_Work required_.
Take the line holding "The width and height of the screenshot is (817, 411)." as the first line of the answer and the last line of the listing as its end; retype everything between exactly.

_Records provided_.
══════════════════════════════
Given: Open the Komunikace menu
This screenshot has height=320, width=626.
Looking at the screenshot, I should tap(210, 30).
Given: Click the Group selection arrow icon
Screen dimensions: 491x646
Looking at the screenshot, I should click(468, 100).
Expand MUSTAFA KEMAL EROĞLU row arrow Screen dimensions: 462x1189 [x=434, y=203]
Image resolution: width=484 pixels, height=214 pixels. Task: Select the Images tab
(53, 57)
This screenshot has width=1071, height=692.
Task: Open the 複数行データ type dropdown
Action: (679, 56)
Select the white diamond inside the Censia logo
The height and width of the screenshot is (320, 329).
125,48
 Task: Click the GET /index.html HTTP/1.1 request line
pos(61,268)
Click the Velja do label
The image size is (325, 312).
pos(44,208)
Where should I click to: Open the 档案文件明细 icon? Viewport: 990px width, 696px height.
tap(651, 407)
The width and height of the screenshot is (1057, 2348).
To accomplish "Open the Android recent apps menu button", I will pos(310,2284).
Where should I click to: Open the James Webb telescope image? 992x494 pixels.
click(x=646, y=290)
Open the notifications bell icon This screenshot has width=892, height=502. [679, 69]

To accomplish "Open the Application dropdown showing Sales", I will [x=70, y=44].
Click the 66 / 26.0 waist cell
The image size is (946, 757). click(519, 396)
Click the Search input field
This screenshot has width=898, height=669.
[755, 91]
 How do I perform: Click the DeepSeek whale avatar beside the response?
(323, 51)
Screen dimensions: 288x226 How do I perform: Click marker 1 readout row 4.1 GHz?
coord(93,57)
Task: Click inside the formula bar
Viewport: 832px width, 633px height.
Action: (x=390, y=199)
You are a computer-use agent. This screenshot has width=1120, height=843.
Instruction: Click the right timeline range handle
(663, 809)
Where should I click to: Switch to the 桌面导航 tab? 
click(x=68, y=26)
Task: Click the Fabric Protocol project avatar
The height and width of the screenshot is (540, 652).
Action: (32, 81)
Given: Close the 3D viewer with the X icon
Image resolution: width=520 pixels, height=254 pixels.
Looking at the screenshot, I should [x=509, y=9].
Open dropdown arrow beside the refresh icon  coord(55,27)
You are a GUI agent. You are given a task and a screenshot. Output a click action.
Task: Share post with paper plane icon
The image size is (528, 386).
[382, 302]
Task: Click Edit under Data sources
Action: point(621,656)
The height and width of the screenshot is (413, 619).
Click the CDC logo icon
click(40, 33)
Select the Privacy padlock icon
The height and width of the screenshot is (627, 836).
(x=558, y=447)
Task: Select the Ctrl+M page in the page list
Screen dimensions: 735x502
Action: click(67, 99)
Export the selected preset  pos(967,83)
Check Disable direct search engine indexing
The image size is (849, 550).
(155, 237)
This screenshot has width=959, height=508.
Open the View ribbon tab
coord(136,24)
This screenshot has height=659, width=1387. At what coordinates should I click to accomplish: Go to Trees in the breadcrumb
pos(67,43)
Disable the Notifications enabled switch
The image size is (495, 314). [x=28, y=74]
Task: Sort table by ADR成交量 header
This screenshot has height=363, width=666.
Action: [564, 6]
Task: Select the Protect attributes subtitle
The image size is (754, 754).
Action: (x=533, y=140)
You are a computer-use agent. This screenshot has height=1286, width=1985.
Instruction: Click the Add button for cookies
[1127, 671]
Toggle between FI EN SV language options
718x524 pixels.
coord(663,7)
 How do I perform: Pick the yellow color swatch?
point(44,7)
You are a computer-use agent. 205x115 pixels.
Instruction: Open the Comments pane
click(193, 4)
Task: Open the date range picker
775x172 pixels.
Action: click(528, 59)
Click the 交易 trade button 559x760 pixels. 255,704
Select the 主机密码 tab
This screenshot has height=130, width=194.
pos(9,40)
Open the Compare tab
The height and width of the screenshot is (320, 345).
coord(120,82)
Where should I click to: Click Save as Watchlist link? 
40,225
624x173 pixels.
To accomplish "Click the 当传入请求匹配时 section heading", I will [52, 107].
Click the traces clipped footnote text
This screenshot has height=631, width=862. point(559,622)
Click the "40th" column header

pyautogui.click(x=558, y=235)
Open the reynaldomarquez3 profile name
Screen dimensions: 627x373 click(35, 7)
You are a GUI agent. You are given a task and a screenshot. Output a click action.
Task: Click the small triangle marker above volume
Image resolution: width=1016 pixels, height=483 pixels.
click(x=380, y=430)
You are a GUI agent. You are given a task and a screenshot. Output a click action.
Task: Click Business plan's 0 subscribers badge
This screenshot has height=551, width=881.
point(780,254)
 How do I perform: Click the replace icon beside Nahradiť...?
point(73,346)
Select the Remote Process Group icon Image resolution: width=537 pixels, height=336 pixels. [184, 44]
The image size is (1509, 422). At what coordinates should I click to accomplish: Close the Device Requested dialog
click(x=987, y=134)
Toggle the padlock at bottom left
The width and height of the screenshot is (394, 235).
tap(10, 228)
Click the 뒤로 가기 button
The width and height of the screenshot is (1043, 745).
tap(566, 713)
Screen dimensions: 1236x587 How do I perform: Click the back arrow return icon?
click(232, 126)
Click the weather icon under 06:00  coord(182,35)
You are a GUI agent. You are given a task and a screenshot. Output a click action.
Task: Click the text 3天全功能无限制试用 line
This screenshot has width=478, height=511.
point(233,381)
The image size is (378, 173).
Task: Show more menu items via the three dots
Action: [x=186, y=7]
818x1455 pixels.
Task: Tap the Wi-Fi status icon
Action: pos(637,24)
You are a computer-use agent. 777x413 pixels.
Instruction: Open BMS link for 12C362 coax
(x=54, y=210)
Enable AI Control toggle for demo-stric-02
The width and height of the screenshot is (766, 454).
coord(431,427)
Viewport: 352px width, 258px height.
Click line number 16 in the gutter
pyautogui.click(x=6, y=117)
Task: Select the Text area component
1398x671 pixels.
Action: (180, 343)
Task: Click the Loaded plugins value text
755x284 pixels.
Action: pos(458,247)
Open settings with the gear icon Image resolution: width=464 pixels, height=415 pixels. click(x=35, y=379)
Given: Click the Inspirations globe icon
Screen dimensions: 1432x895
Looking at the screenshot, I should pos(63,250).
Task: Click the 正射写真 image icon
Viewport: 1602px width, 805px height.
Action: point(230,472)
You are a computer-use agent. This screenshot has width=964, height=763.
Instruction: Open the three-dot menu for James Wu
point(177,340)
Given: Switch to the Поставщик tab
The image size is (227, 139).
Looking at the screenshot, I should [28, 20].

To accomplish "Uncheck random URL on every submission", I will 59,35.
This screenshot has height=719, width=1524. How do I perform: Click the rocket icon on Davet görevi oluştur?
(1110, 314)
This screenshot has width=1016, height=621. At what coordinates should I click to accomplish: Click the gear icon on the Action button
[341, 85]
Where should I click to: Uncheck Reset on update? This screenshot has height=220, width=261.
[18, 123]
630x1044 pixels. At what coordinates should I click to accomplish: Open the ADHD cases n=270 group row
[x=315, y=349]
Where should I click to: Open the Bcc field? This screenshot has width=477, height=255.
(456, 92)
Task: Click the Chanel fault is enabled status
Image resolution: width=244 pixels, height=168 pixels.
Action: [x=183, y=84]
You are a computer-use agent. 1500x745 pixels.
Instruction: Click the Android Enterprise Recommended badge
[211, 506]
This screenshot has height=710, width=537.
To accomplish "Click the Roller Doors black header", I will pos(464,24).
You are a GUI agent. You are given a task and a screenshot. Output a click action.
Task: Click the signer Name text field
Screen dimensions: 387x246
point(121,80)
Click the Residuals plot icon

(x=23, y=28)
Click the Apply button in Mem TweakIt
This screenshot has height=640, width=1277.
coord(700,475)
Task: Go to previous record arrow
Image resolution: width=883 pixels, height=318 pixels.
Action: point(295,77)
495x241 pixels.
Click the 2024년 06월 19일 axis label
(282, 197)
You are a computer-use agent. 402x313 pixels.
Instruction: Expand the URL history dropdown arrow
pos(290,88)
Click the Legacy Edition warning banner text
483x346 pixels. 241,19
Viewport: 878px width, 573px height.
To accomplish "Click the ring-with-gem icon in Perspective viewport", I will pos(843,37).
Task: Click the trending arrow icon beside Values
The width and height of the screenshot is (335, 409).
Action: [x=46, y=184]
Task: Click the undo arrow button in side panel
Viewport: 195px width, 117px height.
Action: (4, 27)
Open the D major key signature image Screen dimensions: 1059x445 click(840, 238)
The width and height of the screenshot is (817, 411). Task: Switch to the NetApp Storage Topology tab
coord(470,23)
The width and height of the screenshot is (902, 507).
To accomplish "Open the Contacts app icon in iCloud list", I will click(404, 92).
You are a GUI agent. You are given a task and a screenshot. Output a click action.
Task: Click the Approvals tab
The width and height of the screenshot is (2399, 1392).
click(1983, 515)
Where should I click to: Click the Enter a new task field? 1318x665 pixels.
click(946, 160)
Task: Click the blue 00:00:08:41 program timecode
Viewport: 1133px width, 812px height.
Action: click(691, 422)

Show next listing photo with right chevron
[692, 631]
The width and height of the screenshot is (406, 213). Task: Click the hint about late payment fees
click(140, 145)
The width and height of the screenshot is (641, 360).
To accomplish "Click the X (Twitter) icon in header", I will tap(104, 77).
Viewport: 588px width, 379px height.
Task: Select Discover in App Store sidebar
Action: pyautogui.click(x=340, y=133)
══════════════════════════════
_Exercise solution_.
The width and height of the screenshot is (817, 411). Task: Switch to the NetApp Storage Topology tab
coord(470,23)
The width and height of the screenshot is (902, 507).
To accomplish "Open the Contacts app icon in iCloud list", I will click(404, 92).
You are a GUI agent. You are given a task and a screenshot. Output a click action.
Task: Click the Approvals tab
The width and height of the screenshot is (2399, 1392).
click(1983, 515)
Where should I click to: Click the Enter a new task field? 1318x665 pixels.
click(946, 160)
Task: Click the blue 00:00:08:41 program timecode
Viewport: 1133px width, 812px height.
Action: click(691, 422)

Show next listing photo with right chevron
[692, 631]
The width and height of the screenshot is (406, 213). Task: Click the hint about late payment fees
click(140, 145)
The width and height of the screenshot is (641, 360).
To accomplish "Click the X (Twitter) icon in header", I will tap(104, 77).
Viewport: 588px width, 379px height.
Task: Select Discover in App Store sidebar
Action: pyautogui.click(x=340, y=133)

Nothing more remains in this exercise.